Hypertension and recent myocardial infarction :
• Initial therapy with both a beta-blocker and an ACE inhibitor or ARB.
• Calcium channel blockers can be substituted for beta-blockers if necessary.
Hypertension and heart failure:
• For patients with systolic dysfunction (ejection fraction <40%), initial therapy should be an ACE inhibitor and beta-blockers.
• Add an aldosterone antagonist for recent cardiovascular hospitalization, acute MI, elevated brain natriuretic peptide, or NYHA class II-IV symptoms. Monitor for hyperkalemia.
• Use thiazide diuretics for additional BP control, or loop diuretics for volume control.
• Use a combination of hydralazine and isosorbide dinitrate if unable to use an ACE inhibitor or ARB.
Hypertension and stroke/transient ischemic attack:
• If the patient is ineligible for thrombolytic therapy, do not treat hypertension in the first 72 hours as it may exacerbate or induce ischemia. If BP is extremely elevated (systolic >220 or diastolic >120),you can reduce BP by 15%, not greater than 25%, over a 24-hour period.

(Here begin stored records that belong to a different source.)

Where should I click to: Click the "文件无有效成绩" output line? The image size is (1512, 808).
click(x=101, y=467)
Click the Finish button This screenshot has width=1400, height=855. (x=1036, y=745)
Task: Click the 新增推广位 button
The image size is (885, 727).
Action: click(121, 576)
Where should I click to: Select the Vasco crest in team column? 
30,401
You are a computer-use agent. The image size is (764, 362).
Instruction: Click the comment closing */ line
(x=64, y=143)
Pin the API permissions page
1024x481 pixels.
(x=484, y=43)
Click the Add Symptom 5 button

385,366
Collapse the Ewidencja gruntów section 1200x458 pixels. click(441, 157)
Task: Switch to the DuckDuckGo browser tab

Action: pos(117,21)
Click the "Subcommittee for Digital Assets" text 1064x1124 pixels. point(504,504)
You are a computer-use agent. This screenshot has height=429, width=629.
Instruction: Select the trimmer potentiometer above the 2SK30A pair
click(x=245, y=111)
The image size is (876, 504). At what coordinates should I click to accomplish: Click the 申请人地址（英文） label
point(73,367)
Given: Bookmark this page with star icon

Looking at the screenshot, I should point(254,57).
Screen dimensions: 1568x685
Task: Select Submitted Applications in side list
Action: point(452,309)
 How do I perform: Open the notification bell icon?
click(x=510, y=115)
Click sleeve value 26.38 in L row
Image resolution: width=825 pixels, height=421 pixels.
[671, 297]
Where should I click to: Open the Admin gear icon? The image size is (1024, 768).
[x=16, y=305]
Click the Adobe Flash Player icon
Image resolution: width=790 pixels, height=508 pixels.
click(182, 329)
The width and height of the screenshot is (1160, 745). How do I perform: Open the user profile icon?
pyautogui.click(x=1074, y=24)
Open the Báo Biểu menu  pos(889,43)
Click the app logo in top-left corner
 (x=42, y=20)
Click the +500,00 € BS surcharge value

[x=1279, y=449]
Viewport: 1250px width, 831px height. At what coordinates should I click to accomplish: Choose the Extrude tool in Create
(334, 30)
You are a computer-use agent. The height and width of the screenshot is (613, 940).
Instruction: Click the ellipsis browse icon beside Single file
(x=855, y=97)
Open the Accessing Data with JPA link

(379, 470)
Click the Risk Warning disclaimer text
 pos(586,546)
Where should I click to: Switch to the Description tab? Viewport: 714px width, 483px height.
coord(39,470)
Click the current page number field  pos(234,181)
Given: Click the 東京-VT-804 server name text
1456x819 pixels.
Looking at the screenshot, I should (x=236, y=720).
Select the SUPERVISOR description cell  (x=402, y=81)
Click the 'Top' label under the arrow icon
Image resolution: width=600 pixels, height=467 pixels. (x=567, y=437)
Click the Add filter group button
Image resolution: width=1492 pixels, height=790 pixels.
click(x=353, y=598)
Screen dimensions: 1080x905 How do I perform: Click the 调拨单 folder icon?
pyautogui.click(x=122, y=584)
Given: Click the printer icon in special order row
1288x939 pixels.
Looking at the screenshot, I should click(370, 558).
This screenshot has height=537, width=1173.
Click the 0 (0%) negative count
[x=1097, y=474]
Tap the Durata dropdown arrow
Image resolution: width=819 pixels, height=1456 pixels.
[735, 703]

• If the patient is eligible for thrombolytic therapy, then concurrent treatment for very high BP (systolic >185 or diastolic >110) should be given to avoid secondary intracranial hemorrhage.
• Post stroke: Initiate treatment with an ACE inhibitor and/or a diuretic with a target BP <140/90.
Hypertension and left ventricular hypertrophy:
• Initial therapy with ACE inhibitor, ARB, calcium channel blocker, or thiazide.
• Avoid direct arterial vasodilators.
Hypertension and nondiabetic chronic kidney disease:
• If the patient has proteinuria, initial therapy should be an ACE inhibitor, or an ARB if intolerance to ACE inhibitors.
• Escalate with thiazide diuretic for BP control, loop diuretic for volume control.
• Target BP <140/90.
• Combination of an ACE inhibitor and an ARB is not recommended.
Hypertension and diabetes mellitus:
• Initiate therapy with ACE inhibitor, ARB, calcium channel blocker, or thiazide diuretic.
• Initiate therapy with ACE inhibitor or ARB if kidney disease, cardiovascular disease, or risk factors are present.
• Be cautious in initiating with two medications in elderly patients or those with autonomic neuropathy.
• The combination of an ACE inhibitor and a dihydropyridine calcium channel blocker is preferable to an ACE inhibitor and a thiazide diuretic.
Key points
The CHEP guidelines set specific and relatively conservative criteria for both diagnosing hypertension and starting antihypertensive medications. Delaying pharmacotherapy for low-risk patients while attempting lifestyle management is acceptable, and specific recommendations are made for pharmacologic therapy.
Reference: Hackam DG, Quinn RR, Ravani P, et al. The 2013 Canadian Hypertension Education Program (CHEP) recommendations for blood pressure measurement, diagnosis, assessment of risk, prevention, and treatment of hypertension. Can. J. Cardiol. 2013;29:528-42 (see www.hypertension.ca).
Dr. Skolnik is associate director of the family medicine residency program at Abington (Pa.) Memorial Hospital and professor of family and community medicine at Temple University, Philadelphia. Dr. Sepe is a first year resident in the Family Medicine Residency Program at Abington Memorial Hospital.